• Okunacak metin
════════════════════

18 Ağustos 2018 Cumartesi

Dil ve Kavramları


Almanca ile İngilizce arasında bazı yazılışı ve okunuşu benzer (kök) kelimeler vardır.

Haus-House, Schule- School, der Student-Schüler-Student ,  Schwert-Sword, Feind-foe , vs. vs... Bunlar, Hun akınları ile İngiltere adasına kaçan Germen kabilelerinden Saxonların, daha o zamanlarda bu kurumları oluşturduklarını gösterir.



Ancak Avrupalı bir çok dile Latince ve Germence iz bırakmıştır. Bu yüzden bir olguyu anlatırken, durumu tanımlayacak kelime sayısı da değişkenlik gösteriyor.

Mesela Savaş ve ilgili kavramlarını anlatan Türkçe kökenli kullanılan kelime sayısı, İngilizce'den çok çok daha düşüktür. Savaş hileleri-terimlerinde bu durum çok daha açıktır.



Bir dilde toplum yaşamının nasıl olduğu da, kelime yapılarını ve çeşitliliğini etkiler. Arapların çölün, Eskimoların kar'ın , Denizcilerin gemilerin ve denizin yüzlerce çeşitli durumunu, ayrıntılarıyla tasvir etmek için ürettiği ve kullandığı kelimeler gibi...

════════════════════

• Seçilmiş veriler

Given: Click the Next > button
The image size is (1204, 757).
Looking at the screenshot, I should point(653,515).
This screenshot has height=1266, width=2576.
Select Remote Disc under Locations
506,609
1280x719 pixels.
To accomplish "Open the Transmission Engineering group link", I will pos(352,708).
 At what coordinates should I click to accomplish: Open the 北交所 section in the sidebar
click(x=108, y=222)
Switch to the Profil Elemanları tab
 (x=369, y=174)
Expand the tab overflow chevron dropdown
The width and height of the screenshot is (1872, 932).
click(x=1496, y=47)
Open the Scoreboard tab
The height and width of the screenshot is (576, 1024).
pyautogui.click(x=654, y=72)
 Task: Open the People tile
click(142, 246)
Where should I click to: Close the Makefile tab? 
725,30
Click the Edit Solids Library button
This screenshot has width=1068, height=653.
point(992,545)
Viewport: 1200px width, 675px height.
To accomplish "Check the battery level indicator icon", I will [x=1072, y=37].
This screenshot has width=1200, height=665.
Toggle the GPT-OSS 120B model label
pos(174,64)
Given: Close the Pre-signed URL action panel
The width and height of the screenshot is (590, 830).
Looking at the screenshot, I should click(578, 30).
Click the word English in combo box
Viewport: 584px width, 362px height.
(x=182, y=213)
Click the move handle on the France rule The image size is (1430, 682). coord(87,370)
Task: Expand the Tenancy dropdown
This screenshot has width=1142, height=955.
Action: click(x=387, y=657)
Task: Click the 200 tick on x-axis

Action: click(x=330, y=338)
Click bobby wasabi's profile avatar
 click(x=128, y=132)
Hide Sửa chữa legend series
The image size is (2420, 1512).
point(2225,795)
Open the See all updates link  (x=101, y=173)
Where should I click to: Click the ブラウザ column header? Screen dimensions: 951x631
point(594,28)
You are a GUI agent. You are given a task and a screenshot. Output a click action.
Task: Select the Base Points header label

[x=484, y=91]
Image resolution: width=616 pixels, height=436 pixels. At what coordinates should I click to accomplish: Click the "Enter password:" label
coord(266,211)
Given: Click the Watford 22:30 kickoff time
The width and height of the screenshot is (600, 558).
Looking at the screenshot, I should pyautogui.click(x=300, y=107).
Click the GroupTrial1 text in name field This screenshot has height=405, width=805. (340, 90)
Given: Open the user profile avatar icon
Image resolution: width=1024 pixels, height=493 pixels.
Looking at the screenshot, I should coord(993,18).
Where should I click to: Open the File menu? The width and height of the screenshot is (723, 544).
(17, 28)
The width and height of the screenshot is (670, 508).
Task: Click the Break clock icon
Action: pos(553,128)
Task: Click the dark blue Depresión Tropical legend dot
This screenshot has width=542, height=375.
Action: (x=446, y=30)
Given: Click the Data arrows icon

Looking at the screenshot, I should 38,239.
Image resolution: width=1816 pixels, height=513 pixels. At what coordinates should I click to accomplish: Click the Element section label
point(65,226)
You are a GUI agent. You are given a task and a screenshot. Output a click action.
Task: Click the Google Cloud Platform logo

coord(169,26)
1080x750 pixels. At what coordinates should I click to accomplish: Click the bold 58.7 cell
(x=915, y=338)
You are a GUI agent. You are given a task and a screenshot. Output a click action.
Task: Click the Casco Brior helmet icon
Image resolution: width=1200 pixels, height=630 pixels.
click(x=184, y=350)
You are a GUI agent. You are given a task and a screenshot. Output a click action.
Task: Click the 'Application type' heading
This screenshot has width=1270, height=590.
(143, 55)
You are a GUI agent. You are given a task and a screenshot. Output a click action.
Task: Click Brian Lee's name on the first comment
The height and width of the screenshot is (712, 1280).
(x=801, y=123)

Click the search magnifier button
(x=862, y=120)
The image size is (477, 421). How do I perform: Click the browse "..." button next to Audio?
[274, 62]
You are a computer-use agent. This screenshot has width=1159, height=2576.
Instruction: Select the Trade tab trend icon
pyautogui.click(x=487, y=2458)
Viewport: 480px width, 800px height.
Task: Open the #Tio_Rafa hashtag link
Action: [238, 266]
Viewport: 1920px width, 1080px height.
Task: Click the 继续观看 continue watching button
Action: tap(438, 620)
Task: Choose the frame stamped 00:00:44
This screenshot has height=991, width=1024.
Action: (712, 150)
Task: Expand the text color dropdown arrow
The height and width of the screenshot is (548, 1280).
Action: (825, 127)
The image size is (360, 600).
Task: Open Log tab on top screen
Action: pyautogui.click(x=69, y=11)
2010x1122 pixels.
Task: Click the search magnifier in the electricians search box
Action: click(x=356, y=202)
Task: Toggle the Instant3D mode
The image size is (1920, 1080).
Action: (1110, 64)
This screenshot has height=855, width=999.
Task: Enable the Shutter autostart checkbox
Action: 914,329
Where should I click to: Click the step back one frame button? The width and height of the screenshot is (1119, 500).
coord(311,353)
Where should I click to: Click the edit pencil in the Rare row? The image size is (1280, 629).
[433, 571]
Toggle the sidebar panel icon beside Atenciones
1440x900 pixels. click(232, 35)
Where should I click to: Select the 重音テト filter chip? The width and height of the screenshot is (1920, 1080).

════════════════════

• Göreviniz
Okunacak metinde adı geçen bütün dilleri sıralayın.

• Görevin cevabı
Almanca, İngilizce, Latince, Germence, Türkçe